Nación preadjudicó la concesión de la hidrovía Paraná-Paraguay a un consorcio belga
El Gobierno nacional avanzó con la preadjudicación de la concesión de la Hidrovía Paraná-Paraguay al consorcio conformado por la empresa belga Jan de Nul y la firma argentina Servimagnus, en una decisión que marca uno de los procesos de privatización más importantes de la gestión de Javier Milei.
La medida fue comunicada por el Ministerio de Economía, que informó que la comisión evaluadora recomendó adjudicar el contrato tras completar las tres etapas previstas en la licitación internacional, publica Bae Negocios.
La definición se produjo luego de que las dos ofertas finalistas presentaran exactamente el mismo esquema tarifario para el cobro de peajes.
Tanto Jan de Nul-Servimagnus como la belga DEME ofrecieron la tarifa mínima contemplada en el pliego: USD 3,80 por tonelada de registro neto en la primera etapa, con aumentos previstos a USD 4,65 y USD 5,78 en fases posteriores.
El consorcio ganador obtuvo 66,20 puntos frente a los 42,14 alcanzados por DEME, gracias a sus antecedentes en dragado, mantenimiento de vías navegables, sistemas de señalización y propuestas de modernización tecnológica.
Una concesión estratégica por 25 años
La nueva concesión tendrá una duración de 25 años y abarcará las tareas de dragado, mantenimiento y balizamiento de la principal vía de salida de las exportaciones argentinas.
Por la Hidrovía circula cerca del 80% del comercio exterior del país, además de cargas provenientes de Paraguay, Uruguay y el sur de Brasil.
Según estimaciones oficiales, el contrato generará ingresos cercanos a los USD 15.000 millones para el operador privado durante todo el período de concesión y demandará inversiones por alrededor de USD 10.000 millones.
El Gobierno promete una baja en los costos logísticos
Desde el Ministerio de Economía destacaron que la nueva concesión permitirá una reducción inmediata de entre 13,5% y 15% en los costos logísticos para los sectores productivos.
La administración libertaria calcula que el ahorro inicial rondará entre USD 35 millones y USD 40 millones por año.
Además, sostienen que la profundización futura del canal permitirá incrementar la carga de los buques y mejorar la competitividad exportadora.
Se abre el período para impugnaciones
Tras la publicación del dictamen de preadjudicación, se abrirá un plazo de siete días corridos para la presentación de observaciones o impugnaciones formales.
Una vez concluida esa etapa, la Agencia Nacional de Puertos y Navegación podrá avanzar con la adjudicación definitiva.
Desde Economía remarcaron que durante todo el proceso no se registraron impugnaciones de las empresas participantes y que la Justicia rechazó las denuncias que intentaron frenar la licitación.
La licitación contó inicialmente con tres oferentes.
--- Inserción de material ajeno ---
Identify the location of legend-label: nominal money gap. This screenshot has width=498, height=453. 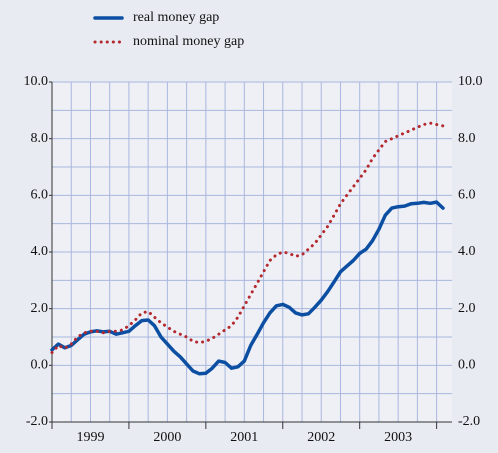
(188, 42).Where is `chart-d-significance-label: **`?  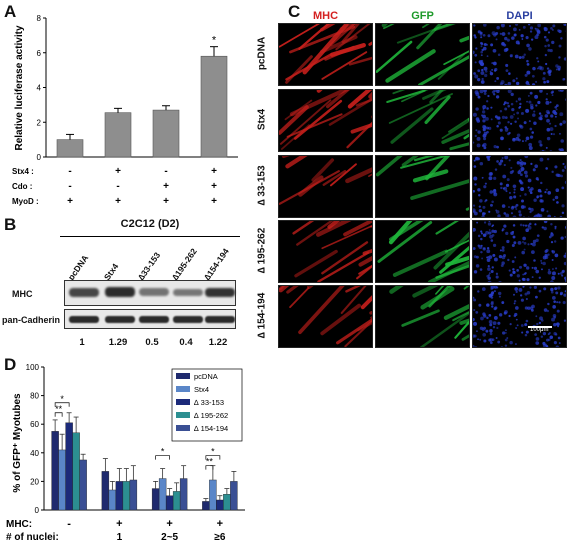
chart-d-significance-label: ** is located at coordinates (210, 462).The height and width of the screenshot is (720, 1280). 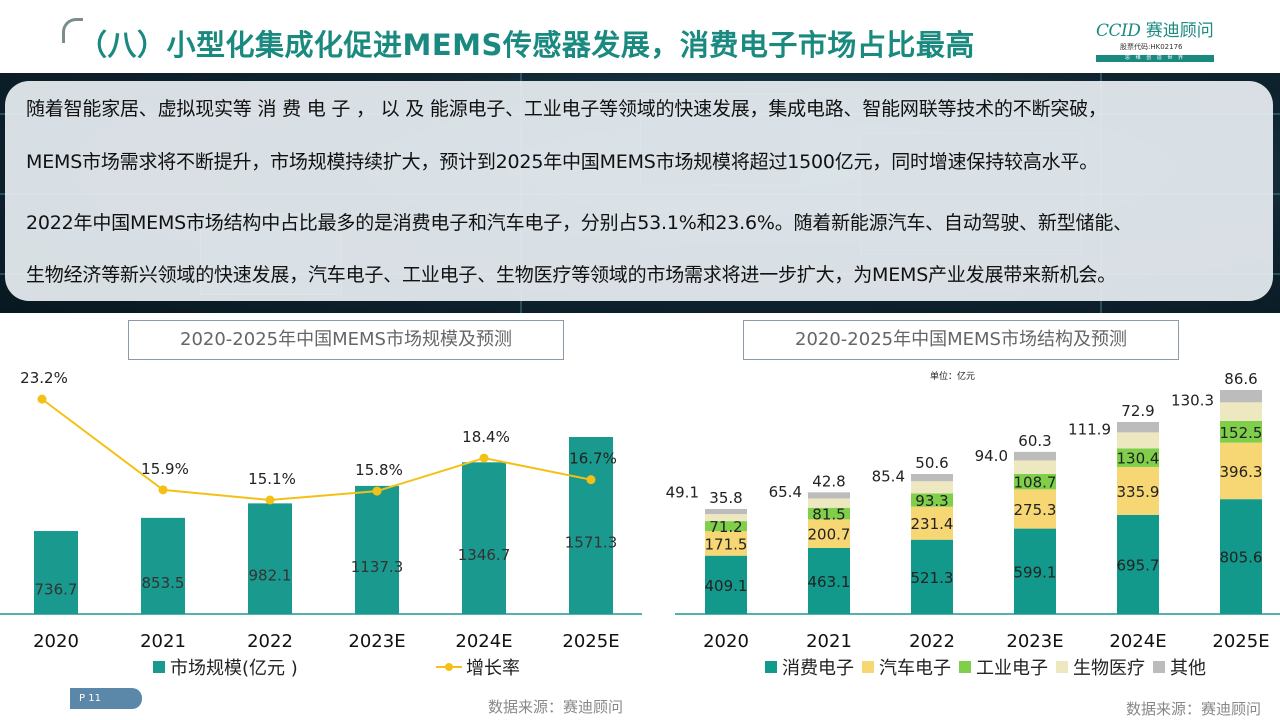 I want to click on segment-value-label: 42.8, so click(x=828, y=481).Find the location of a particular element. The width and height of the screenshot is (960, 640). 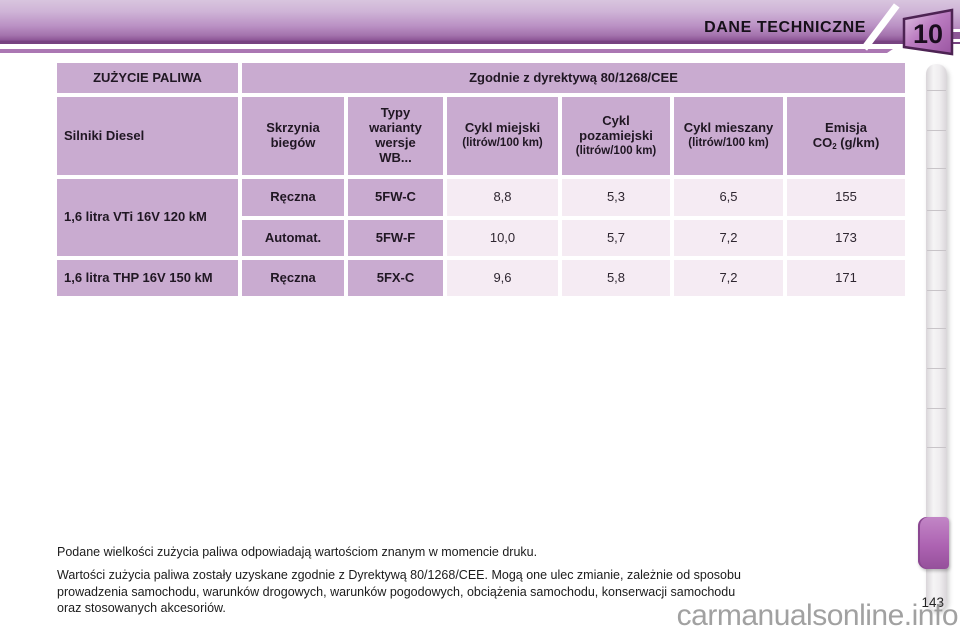

page-edge-strip is located at coordinates (936, 337).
La brasileña DTA Engenharia quedó fuera del proceso por no presentar la garantía de mantenimiento de oferta exigida en el pliego.
La definición a favor de Jan de Nul pone fin a un proceso seguido de cerca por exportadores, puertos, gobiernos provinciales y operadores logísticos debido al impacto estratégico que tendrá sobre el comercio exterior argentino durante las próximas décadas.